Düşüncesizce, vurdumduymaz ve anın tadını çıkarmaya odaklanarak mutluluktan haz alarak yaşamak mı yoksa düşüncelerle zihinsel ıstırap halinde, darmadağınık, ruhumuzu anlamlarla yücelterek yaşamak mı daha iyi? Aslında bu soruya verilebilecek sabit bir cevap yok. Çünkü, hayatı dem, dem yaşıyoruz. Bir çay gibi demleniyor her halimiz ruhumuzda. Ne sürekli hüzünle, ne sürekli neşeyle, ne de sürekli azim ve iştahla; sadece sürekli bir değişimle yaşıyoruz. Sürekli farklı bir şekil alıyor ruhumuz. Sanki bir heykeltraş, görünmez elleriyle ruhumuza dokunuşlar yaparak onu şekilden şekile sokuyor. Ruhumuzdan bir resim çiziyor. Bazen, tıpkı bir taş gibi hissiz ve düşünceden yoksun yaşıyoruz. Bazen, bir demir gibi kırılmaz bir azimle işimizin başında ve tümüyle gerçekçi oluyoruz. Bazen, dertler sarıyor dört bir tarafımızı; hüzün kaplıyor ruhumuzu, bir ateş topuna dönüyoruz. Bazen de tüten bir duman gibi dağınık düşüncelerimizde gözden kaybolarak göğe yükseliyoruz. “Ey sahiplerin sahibi , ey suretsiz heykeltraş; bana ne resim çizdiğini ben bilemem. Aslımın ne olduğunu ancak sen bilirsin.” diyor Mevlana, bu yüzden.
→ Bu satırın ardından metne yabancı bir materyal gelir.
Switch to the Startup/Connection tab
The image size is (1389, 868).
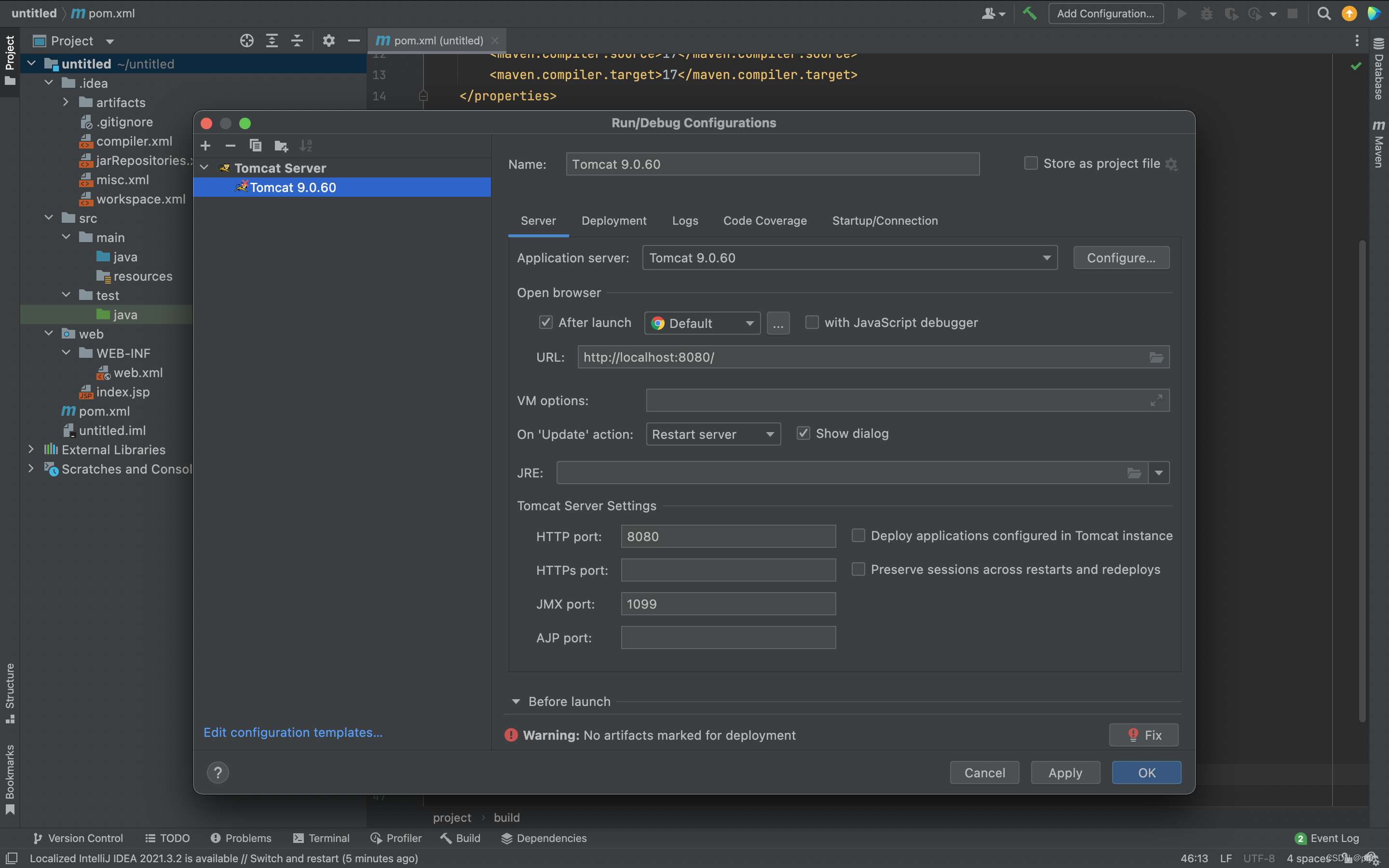[885, 220]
Bu hal değiştirmelermizin asıl sebebi, düşüncelerimiz şüphesiz. Zamanla düşüncelerimiz değişiyor. Düşüncelerimizin değişmesinin sebebi ise tecrübelerimizin yaşadığımız olaylara göre birikimi ve değişimidir. Yani, yaşarken yeni bilgiler öğreniyoruz ve bilgilerimiz artıkça bu bilgilerin bizim için anlamı değişiyor. Anlam, düşünceyle beraber geliyor hayatımıza. Düşünmek dediğimiz eylem, edindiğimiz bilgileri sorgulama eylemiyken bu eylemi, yalnızca insan yapabiliyor yer yüzünde. Bu yüzden nesneler arasında bağ kurabiliyor, onları okuyabiliyor ve okuduklarımızı yazabiliyoruz. Düşünmek, insan olarak varolmanın ilk şartıdır. Ve bu yüzden düşünmek, kutsaldır. Kuranda, Hz İbrahim’in düşünerek Rabbini nasıl bulduğu anlatılır.
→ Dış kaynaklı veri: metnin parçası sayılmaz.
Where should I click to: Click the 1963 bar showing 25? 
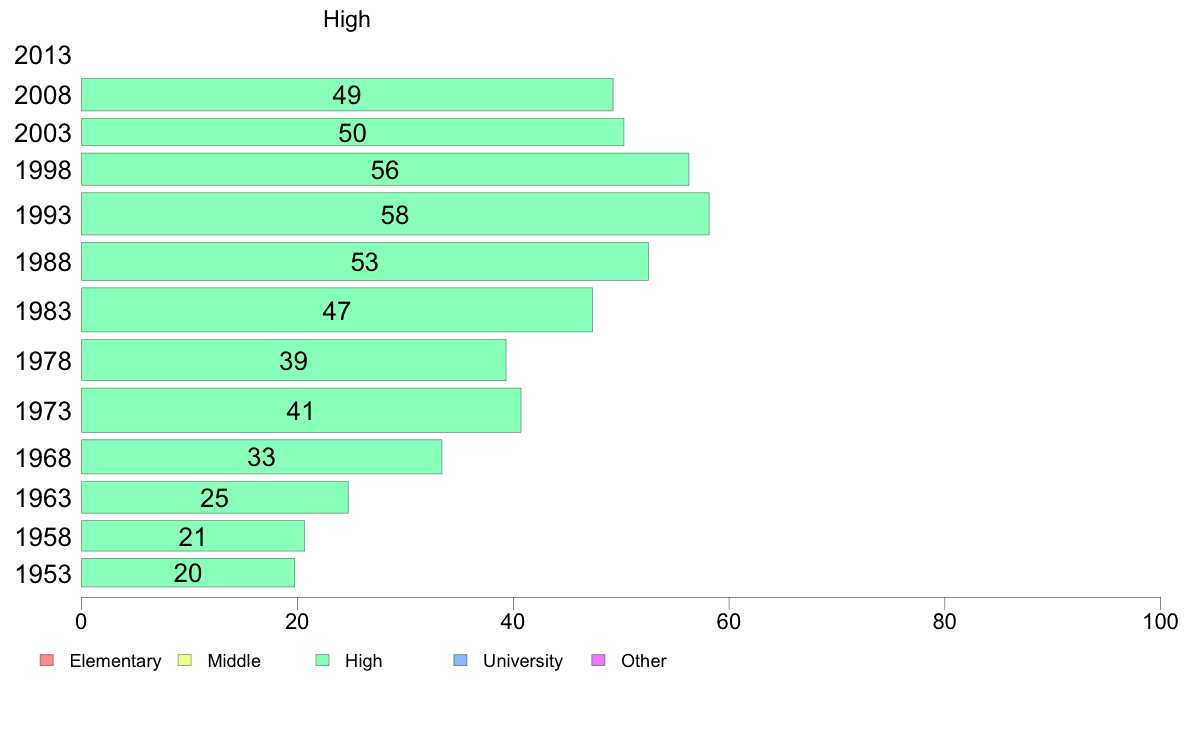pos(214,497)
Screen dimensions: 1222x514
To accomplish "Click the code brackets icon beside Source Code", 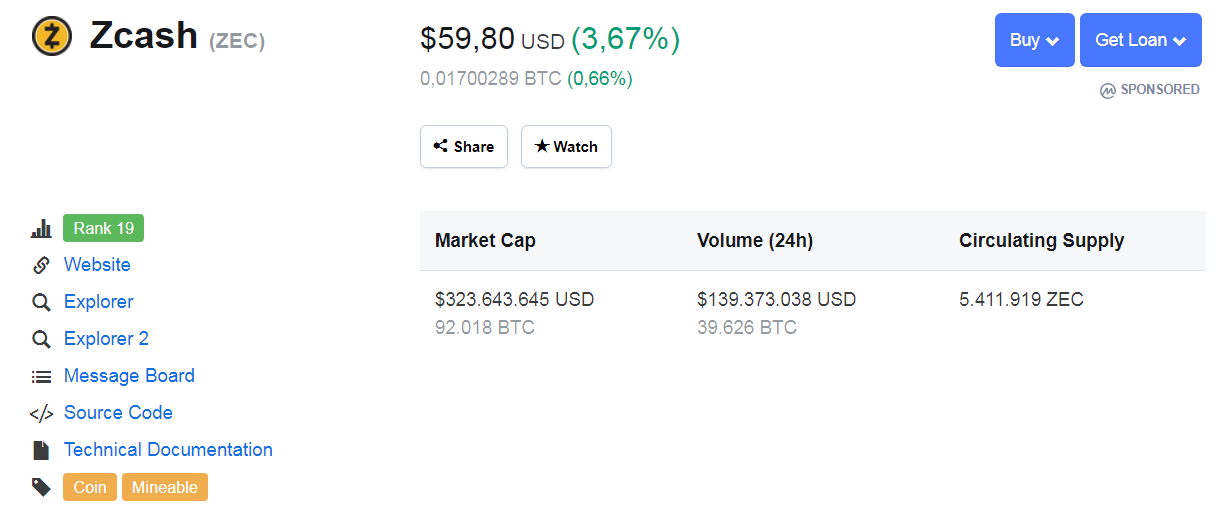I will (x=41, y=414).
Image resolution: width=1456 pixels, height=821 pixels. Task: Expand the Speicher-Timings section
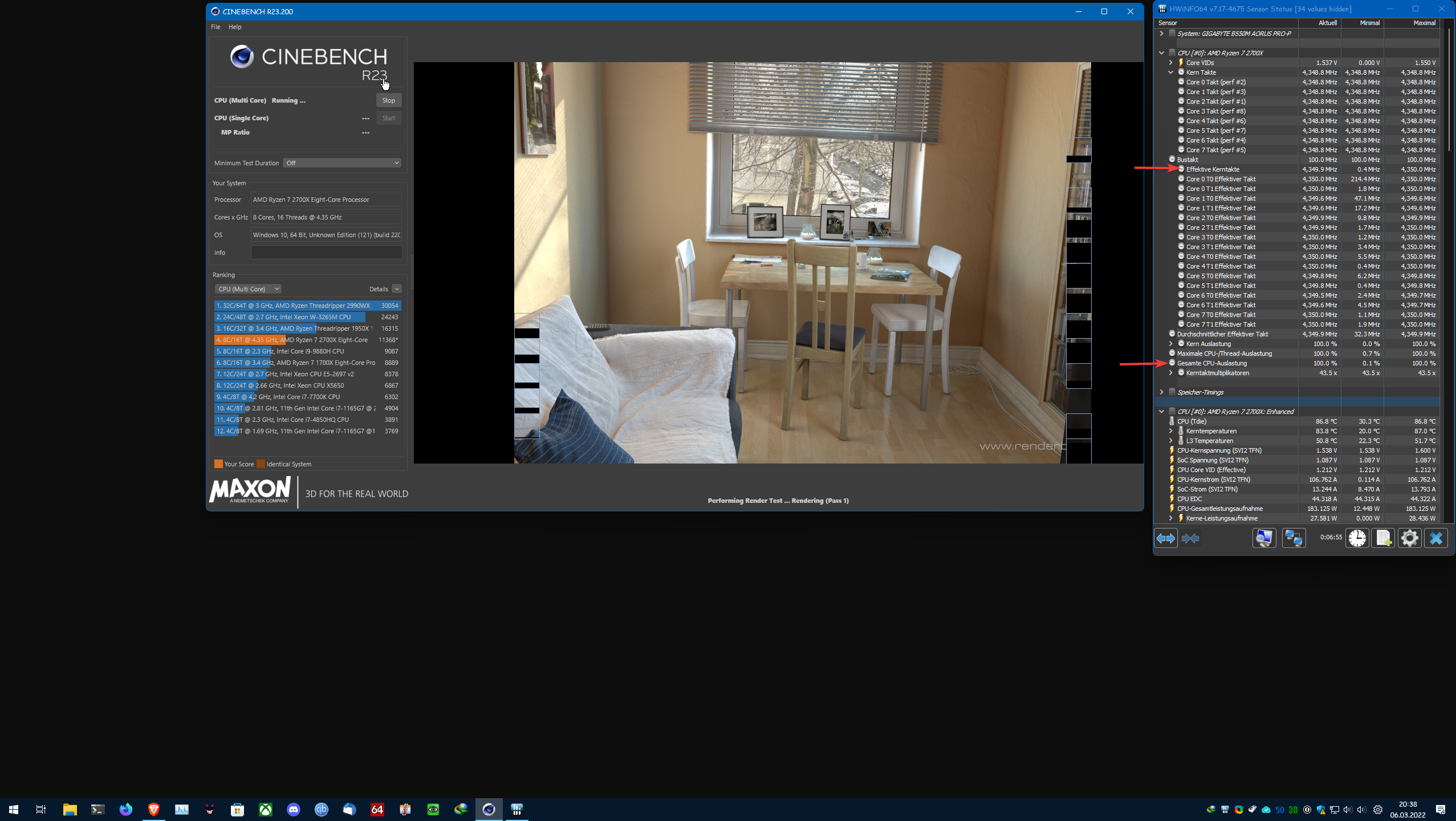tap(1161, 392)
Evet düşünmek bu denli önemli bir eylemken insan için her zaman iyi sonuçlar doğurmuyor. Çünkü düşündükçe gerçekliği ve çeşitliliği tüm ayrıntılarıyla daha iyi kavramaya, ayrıntıların içinde kaybolmaya başlıyorsunuz. Düşünce düşünceyi, hüzün hüznü besliyor. En sonunda düşünceler, zihinsel bir ıstırap haline dönüşüyor. Çünkü gerçek dünya, güzelliklerden çok kötülük ve zulümlerle dolu. Sheakspear ‘in dediği gibi, “Zamanın kırbacına, zorbanın kahrına, sevgisinin kepaze edilmesine ve iyilerin kötüler karşısında eğilmesine kim katlanabilir?” İnsan düşündükçe, tüm bu çarpıcı gerçekliğin daha net bir şekilde farkına varıyor. Bazı gerçeklikler, insanın umutlarını sarsıyor ve güzel günlere olan inançlarını törpülüyor. Oysa umut, yaşamak için hava ve su kadar elzemdir insan için.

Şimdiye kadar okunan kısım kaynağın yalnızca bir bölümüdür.